— Start Data records —

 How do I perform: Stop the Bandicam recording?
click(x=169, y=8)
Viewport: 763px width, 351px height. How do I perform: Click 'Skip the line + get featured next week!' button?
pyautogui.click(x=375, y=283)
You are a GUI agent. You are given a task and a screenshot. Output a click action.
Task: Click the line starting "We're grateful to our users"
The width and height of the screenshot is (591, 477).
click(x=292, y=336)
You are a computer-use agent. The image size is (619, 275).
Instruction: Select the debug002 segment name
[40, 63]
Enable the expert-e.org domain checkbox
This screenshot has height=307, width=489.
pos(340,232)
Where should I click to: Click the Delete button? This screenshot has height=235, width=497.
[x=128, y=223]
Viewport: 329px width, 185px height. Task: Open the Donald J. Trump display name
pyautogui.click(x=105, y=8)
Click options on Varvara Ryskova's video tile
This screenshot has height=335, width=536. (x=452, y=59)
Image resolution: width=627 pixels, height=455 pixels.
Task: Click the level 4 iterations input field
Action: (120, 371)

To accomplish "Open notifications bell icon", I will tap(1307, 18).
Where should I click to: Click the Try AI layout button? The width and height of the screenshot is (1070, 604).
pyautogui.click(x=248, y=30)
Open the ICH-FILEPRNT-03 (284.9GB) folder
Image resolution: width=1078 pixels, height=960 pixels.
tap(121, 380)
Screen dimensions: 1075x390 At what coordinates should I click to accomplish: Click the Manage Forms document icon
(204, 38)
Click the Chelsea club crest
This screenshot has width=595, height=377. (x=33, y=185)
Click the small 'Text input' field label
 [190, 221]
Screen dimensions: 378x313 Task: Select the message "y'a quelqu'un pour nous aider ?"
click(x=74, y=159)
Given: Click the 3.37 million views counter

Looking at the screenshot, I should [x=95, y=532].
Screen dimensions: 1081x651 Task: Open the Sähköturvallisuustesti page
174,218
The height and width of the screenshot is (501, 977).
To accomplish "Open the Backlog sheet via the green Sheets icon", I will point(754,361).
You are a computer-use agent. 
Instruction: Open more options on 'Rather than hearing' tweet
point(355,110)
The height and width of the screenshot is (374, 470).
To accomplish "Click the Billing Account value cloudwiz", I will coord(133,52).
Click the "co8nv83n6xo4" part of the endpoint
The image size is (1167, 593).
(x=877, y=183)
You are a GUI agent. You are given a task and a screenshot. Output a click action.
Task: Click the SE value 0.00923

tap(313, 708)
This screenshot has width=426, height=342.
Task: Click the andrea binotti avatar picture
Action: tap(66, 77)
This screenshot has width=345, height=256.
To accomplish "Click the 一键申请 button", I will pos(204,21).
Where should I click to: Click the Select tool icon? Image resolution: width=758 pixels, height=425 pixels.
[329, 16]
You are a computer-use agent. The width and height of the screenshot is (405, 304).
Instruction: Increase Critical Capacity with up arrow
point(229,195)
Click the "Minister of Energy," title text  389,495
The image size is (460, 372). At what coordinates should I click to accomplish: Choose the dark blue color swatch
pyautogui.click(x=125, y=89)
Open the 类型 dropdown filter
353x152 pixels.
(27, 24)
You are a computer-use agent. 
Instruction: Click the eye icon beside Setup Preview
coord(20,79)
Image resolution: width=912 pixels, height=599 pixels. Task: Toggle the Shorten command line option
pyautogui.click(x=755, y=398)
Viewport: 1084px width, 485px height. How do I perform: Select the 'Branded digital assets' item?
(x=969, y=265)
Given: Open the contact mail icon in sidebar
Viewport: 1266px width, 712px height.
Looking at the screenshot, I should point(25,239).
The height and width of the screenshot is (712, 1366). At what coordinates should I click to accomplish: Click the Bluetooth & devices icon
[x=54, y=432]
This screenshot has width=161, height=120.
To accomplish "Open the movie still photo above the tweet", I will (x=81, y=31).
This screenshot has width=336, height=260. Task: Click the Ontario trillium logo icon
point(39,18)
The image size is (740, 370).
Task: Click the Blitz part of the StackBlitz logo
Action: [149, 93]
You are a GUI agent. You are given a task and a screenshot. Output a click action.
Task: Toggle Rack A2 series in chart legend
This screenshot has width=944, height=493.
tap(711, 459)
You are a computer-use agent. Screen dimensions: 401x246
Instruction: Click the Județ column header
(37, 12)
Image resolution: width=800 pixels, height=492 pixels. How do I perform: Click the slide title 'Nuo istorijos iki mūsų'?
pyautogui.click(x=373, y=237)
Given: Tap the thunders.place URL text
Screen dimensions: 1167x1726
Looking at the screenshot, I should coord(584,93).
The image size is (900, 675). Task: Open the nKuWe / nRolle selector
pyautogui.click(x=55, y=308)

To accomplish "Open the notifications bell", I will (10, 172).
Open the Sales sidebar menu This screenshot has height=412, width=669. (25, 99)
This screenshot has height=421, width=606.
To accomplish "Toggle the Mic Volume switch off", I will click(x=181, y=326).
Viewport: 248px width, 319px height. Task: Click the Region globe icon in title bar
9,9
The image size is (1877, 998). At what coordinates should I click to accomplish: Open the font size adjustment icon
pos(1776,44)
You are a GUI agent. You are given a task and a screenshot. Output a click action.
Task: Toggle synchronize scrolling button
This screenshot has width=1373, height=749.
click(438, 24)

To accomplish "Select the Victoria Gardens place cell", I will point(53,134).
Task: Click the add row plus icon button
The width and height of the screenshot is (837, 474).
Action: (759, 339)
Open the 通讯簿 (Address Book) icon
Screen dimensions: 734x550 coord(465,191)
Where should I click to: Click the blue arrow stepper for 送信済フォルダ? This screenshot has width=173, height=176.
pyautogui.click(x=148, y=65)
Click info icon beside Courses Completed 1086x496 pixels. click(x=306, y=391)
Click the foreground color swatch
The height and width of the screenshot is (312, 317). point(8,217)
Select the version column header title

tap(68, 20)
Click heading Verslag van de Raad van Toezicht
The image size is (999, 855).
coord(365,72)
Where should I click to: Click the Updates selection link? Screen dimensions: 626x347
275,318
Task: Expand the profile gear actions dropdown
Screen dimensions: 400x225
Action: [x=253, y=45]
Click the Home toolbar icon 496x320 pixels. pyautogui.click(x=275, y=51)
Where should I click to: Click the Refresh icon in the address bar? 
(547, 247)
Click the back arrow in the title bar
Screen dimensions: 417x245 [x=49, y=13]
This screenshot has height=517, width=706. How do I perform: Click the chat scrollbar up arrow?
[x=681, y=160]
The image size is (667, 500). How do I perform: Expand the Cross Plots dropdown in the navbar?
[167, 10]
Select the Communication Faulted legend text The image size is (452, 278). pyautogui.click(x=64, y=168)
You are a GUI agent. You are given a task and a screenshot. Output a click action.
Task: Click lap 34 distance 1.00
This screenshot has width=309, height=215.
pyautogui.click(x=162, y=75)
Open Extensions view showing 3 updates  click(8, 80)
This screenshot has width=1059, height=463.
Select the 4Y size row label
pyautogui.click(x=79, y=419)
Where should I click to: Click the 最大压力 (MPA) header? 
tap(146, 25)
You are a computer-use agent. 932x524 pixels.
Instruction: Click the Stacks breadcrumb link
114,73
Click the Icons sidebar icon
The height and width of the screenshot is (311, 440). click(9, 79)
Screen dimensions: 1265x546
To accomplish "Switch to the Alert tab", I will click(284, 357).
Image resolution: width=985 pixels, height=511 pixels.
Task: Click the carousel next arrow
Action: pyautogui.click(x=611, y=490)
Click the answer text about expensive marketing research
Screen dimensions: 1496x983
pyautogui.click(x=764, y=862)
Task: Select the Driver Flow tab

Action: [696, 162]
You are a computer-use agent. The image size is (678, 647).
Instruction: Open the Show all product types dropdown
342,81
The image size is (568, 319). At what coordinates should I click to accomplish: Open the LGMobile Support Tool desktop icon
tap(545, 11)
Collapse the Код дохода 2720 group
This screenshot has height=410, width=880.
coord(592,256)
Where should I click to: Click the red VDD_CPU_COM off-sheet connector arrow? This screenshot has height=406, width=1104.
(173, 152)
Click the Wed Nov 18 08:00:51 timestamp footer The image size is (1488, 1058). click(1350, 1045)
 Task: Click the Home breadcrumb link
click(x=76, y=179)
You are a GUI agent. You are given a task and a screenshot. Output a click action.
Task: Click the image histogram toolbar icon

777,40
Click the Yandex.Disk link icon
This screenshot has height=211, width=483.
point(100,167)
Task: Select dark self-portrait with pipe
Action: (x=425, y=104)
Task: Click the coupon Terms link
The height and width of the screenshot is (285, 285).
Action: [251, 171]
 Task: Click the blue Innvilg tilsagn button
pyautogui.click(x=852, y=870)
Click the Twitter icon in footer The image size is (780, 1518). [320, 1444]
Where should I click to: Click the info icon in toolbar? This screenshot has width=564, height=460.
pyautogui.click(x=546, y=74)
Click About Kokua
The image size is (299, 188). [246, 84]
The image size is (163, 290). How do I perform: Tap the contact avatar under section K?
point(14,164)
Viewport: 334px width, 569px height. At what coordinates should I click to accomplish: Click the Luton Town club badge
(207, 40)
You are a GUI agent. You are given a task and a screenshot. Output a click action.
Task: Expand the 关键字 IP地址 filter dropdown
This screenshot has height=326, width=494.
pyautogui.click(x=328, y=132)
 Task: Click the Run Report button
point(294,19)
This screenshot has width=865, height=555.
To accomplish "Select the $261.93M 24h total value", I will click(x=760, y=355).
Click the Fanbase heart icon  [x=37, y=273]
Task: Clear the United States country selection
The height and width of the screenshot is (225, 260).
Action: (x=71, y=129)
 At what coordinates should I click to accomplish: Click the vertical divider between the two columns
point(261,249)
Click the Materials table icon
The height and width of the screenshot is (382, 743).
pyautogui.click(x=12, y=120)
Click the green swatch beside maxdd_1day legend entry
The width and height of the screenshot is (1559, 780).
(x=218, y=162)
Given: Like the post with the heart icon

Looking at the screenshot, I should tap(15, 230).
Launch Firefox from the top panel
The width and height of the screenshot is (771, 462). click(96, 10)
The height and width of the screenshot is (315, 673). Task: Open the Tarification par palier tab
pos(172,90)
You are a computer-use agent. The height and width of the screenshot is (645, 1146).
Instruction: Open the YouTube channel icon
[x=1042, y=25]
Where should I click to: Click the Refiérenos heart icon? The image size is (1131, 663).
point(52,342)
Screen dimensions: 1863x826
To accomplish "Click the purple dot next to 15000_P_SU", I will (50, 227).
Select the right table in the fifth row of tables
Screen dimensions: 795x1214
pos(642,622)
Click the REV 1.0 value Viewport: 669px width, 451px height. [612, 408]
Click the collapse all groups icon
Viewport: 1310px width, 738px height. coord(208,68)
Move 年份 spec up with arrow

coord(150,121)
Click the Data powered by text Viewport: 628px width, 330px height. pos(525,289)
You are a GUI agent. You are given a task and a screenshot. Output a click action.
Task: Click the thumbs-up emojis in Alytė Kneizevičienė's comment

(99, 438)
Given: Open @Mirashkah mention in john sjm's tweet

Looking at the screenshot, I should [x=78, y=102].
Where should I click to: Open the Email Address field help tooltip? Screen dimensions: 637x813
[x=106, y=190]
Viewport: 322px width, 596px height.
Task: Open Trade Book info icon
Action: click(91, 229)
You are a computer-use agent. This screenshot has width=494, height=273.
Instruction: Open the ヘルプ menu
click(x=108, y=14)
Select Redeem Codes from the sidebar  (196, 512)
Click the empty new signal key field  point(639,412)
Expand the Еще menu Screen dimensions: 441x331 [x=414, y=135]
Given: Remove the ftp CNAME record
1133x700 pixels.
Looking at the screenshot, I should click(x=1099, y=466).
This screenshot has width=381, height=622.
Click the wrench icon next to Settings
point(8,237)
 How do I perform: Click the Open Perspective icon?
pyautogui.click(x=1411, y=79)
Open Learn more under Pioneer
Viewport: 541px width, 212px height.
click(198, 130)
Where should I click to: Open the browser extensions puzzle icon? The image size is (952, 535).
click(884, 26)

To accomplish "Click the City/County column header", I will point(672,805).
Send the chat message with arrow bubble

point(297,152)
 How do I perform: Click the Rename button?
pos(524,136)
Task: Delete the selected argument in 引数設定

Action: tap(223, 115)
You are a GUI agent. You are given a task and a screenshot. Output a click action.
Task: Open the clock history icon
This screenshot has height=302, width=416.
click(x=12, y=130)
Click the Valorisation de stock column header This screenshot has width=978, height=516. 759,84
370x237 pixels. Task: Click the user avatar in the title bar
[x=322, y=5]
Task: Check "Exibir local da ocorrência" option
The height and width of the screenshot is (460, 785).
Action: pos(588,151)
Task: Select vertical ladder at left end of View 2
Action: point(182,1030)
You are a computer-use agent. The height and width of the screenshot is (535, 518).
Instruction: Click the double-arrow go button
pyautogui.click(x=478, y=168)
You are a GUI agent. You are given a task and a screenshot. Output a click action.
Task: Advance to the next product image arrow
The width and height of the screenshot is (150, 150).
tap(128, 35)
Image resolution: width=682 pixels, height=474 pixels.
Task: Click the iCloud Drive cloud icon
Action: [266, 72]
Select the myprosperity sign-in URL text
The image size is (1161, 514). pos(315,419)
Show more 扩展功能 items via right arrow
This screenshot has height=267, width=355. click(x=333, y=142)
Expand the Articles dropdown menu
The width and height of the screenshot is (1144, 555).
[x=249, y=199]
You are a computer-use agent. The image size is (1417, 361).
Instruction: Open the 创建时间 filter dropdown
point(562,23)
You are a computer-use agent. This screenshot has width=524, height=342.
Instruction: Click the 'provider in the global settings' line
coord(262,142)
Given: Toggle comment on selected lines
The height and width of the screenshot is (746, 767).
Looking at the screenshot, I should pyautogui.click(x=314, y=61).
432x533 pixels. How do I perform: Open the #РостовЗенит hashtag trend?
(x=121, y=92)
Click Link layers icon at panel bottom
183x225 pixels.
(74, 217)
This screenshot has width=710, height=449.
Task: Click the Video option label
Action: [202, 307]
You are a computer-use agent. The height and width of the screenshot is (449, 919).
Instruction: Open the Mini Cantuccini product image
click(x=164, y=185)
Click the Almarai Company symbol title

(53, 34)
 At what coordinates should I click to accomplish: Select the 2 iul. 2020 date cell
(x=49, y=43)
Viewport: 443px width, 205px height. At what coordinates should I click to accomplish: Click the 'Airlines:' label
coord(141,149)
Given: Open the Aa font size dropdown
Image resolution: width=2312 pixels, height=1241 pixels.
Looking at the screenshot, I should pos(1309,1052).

— End Data records —

Stated goal:
List the lines of the records above as a numbered list, leaving out blank lines, starting with the line that contains "the two columns" and going on through the line that contains "point(261,249)".

Result:
1.  At what coordinates should I click to accomplish: Click the vertical divider between the two columns
2. point(261,249)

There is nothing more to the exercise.